The task - Every line of the records below that holds the word "will" belongs in the answer.

Data for analysis -
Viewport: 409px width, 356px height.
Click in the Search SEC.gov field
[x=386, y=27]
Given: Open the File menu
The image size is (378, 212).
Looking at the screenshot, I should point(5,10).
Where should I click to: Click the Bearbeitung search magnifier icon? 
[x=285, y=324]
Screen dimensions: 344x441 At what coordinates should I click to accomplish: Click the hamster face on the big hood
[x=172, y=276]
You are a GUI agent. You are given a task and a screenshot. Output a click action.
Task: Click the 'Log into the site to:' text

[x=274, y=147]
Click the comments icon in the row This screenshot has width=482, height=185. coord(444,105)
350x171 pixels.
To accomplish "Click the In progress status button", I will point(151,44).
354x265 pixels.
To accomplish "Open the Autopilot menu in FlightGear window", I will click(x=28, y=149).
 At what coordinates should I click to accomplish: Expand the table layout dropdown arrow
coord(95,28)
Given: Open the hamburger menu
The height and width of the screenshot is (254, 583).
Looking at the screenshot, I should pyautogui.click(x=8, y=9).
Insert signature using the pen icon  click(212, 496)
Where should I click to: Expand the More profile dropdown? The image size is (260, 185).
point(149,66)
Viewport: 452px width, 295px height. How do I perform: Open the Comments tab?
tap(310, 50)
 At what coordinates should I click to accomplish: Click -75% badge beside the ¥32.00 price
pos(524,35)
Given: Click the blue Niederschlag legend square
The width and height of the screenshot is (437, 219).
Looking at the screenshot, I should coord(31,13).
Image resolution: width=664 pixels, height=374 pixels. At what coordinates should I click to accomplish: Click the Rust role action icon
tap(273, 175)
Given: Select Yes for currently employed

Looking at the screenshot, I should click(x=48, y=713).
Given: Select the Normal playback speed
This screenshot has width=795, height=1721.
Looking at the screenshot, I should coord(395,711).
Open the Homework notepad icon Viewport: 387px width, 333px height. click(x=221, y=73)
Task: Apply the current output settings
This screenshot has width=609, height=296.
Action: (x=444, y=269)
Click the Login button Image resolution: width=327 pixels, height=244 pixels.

Written reply -
To accomplish "Click the In progress status button", I will point(151,44).
To accomplish "Open the Autopilot menu in FlightGear window", I will click(x=28, y=149).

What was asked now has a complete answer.